§ **ACTION ITEM**
Each line from the one that holds "This screenshot has width=1622, height=913." to the end of the entries is to be given again exactly. Do not include pictures.

§ **Screenshot grounding data**
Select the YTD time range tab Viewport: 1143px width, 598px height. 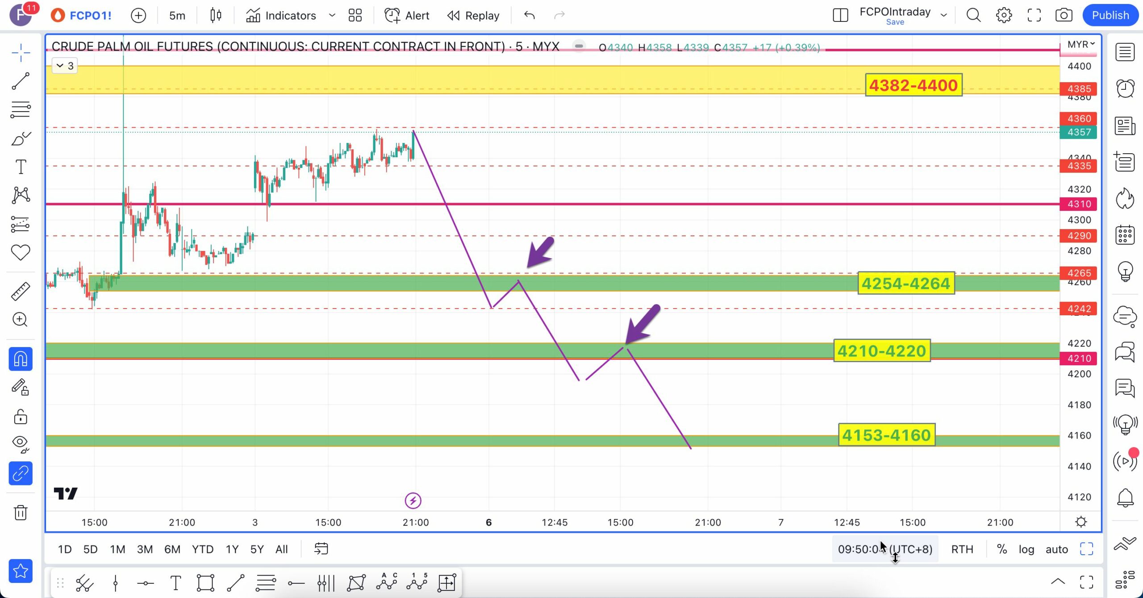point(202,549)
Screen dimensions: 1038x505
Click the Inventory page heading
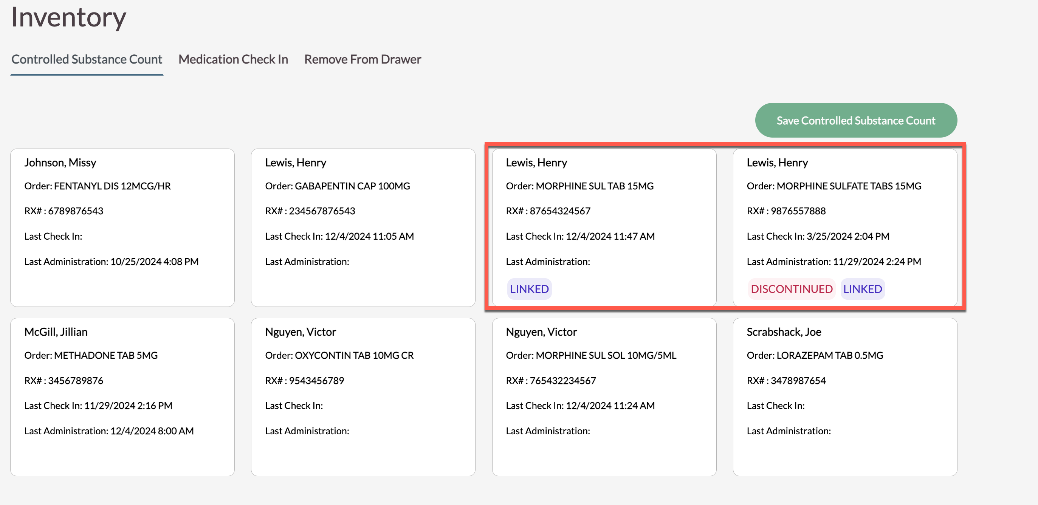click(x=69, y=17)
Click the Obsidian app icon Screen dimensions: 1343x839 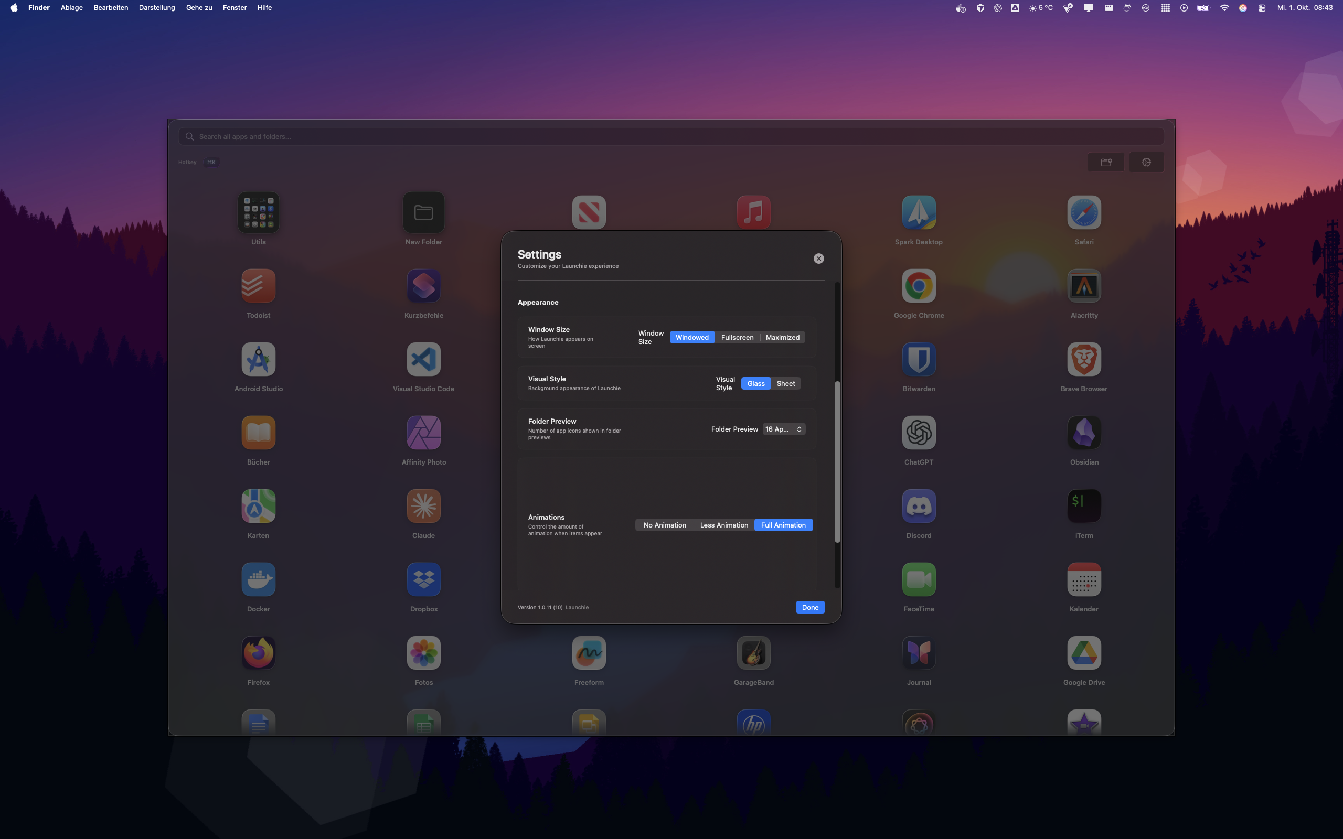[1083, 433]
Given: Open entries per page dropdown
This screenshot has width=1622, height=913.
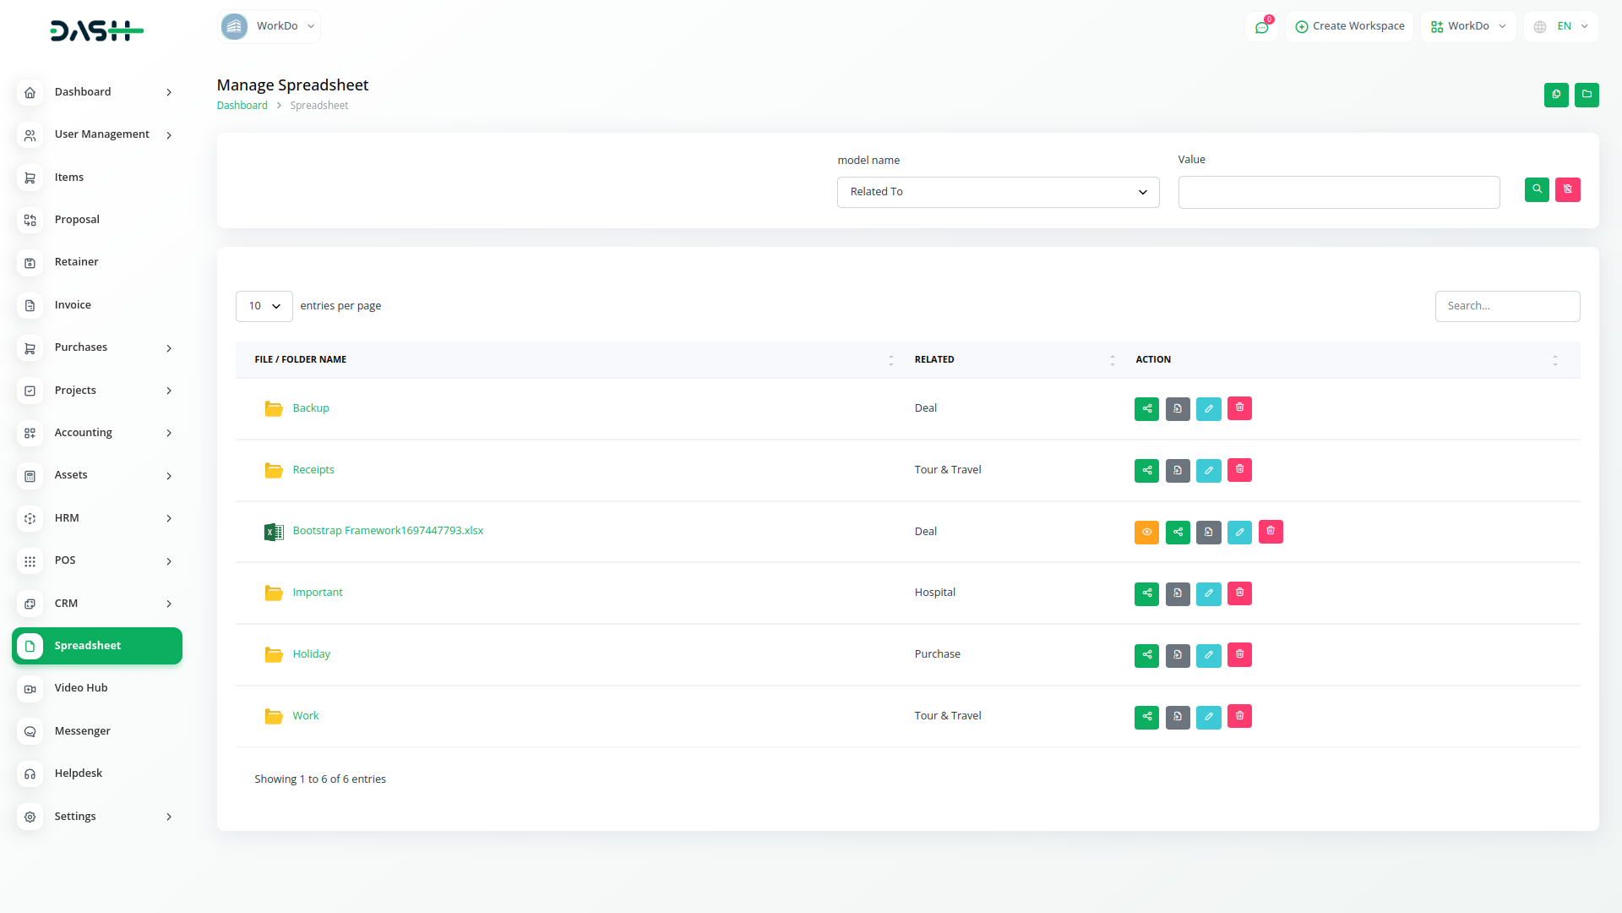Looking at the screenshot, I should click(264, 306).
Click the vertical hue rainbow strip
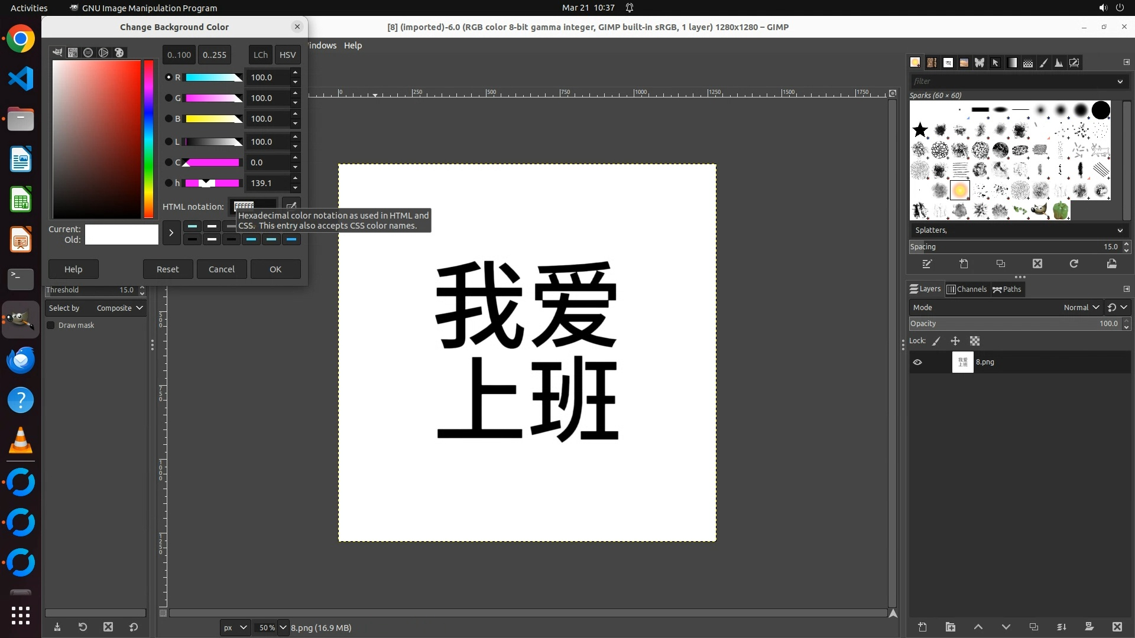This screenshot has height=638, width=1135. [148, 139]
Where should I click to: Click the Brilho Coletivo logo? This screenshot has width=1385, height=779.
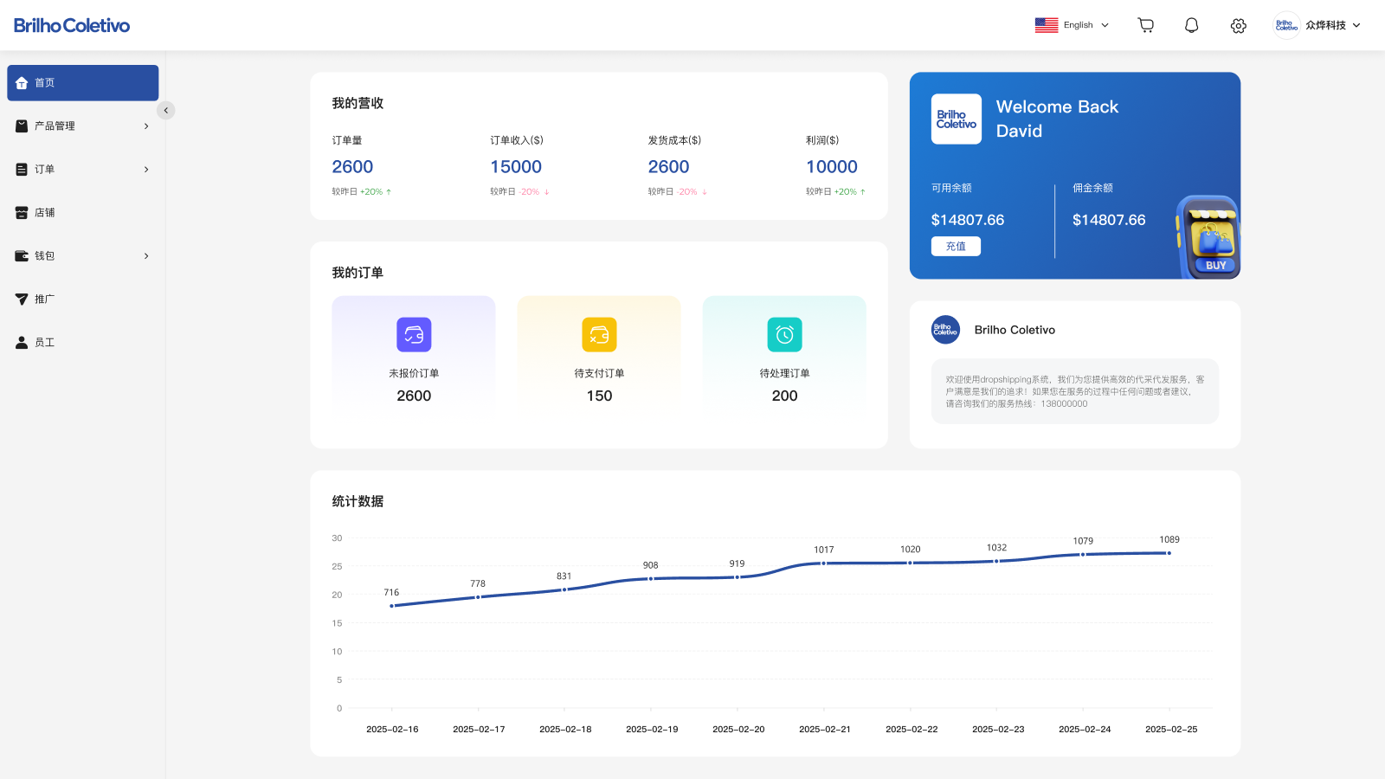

§ **SOLVED PROBLEM**
This screenshot has width=1622, height=913.
Looking at the screenshot, I should click(264, 306).
Click the vertical hue rainbow strip
This screenshot has height=638, width=1135. [148, 139]
Where should I click to: Click the Brilho Coletivo logo? This screenshot has width=1385, height=779.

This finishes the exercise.